What It Costs — And How It Compares
Now I know what you might be thinking — this must be expensive. I thought that too. Because I know what the alternatives cost.
| Option | Cost | Does it fix the cause? |
|---|---|---|
| Fosamax — ongoing prescription | $80–$150/month | Slows breakdown — doesn't rebuild |
| Prolia injection | $1,800/treatment | Same mechanism, bigger price |
| Evenity | $2,700/6 months | Comes with heart attack warnings |
| Supermarket calcium tablets | ~$20 | Wrong form — carbonate barely absorbs |
| BoneCare+ by VolMD | $34.99/bottle | Right ingredients, right forms, right doses |
That's less than $1.20 a day. Less than a cup of coffee. For a supplement actually built around the research that works.
I told VolMD I was writing this article and they gave me a special offer for anyone reading. Bone rebuilding takes time — my results really showed at the 6-month mark. So I'd recommend the six-month supply.
The 6-pack is what I'd go with. It covers the full period where you'll see real change. And you won't have to worry about it going out of stock before you're done.
Try It Risk-Free for 180 Days
After everything I went through, I didn't trust anything easily either.

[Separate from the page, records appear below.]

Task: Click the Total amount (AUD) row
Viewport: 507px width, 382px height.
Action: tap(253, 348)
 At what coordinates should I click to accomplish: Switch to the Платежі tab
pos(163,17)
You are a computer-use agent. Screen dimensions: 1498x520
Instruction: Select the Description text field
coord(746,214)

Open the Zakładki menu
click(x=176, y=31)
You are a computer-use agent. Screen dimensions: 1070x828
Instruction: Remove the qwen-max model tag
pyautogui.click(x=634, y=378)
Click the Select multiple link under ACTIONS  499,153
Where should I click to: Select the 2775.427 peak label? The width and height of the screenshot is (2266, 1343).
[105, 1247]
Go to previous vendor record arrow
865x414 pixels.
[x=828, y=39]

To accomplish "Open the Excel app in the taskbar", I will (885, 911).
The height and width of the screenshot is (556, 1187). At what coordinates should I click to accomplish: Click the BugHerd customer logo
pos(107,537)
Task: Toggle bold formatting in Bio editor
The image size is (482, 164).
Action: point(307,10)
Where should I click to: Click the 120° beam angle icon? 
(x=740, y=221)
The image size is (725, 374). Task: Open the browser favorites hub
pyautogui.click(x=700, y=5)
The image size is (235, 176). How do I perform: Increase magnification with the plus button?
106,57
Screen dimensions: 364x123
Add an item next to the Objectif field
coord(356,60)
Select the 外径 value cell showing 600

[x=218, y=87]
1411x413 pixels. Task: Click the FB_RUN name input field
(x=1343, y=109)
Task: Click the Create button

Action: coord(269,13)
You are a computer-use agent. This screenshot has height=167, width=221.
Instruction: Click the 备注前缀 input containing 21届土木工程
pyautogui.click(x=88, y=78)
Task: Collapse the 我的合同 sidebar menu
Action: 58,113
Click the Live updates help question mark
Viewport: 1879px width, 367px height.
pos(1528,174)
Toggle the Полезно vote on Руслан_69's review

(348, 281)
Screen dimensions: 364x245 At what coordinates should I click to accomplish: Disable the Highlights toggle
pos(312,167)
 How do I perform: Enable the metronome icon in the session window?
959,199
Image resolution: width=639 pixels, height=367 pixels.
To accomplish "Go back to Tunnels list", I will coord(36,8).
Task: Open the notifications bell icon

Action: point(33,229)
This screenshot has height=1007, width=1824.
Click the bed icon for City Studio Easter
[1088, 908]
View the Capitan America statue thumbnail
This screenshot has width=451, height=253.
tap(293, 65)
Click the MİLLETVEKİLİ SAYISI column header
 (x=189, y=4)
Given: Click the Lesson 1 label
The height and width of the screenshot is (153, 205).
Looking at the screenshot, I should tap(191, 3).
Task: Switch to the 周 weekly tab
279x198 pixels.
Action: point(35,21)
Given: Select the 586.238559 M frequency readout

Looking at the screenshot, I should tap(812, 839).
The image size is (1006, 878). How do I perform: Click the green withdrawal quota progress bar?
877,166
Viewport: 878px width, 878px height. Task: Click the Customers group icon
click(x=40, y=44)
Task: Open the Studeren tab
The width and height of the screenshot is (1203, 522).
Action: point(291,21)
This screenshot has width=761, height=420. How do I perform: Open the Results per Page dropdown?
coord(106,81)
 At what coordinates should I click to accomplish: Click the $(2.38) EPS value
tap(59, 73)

So here's what made me feel safe: VolMD offers a 180-day money-back guarantee.
That's 6 full months. Take it. Use it. Get your DEXA scan. And if your bone density hasn't improved, you get every penny back. No questions.
They wouldn't offer that if it didn't work. And having been through it myself — it works.
No improvement after 6 months? Every penny back. No forms, no hassle, no questions asked.
You Know What It Feels Like Right Now
The fear. The heartburn. The feeling that your life is getting smaller every year.
I lived that. And I nearly accepted it as normal.
But it doesn't have to be.
Six months from now, you could be sitting in your car after a DEXA scan feeling something you haven't felt in years. Relief. Strength. Hope.
Or you could be in the same place you are right now. Still waiting. Still scared. Still wondering if something better exists.
It does. I found it. And now you have too.
THIS IS AN ADVERTISEMENT AND NOT AN ACTUAL NEWS ARTICLE, BLOG, OR CONSUMER PROTECTION UPDATE.
The information on this page is not intended as medical advice and is not a substitute for professional treatment or diagnosis. BoneCare+ is a dietary supplement and is not intended to diagnose, treat, cure, or prevent any disease. Individual results may vary. Results are illustrative and are not typical. If you have osteoporosis, are taking prescription medication for bone health, or have had a recent fracture, consult your healthcare provider before making any changes to your treatment regimen.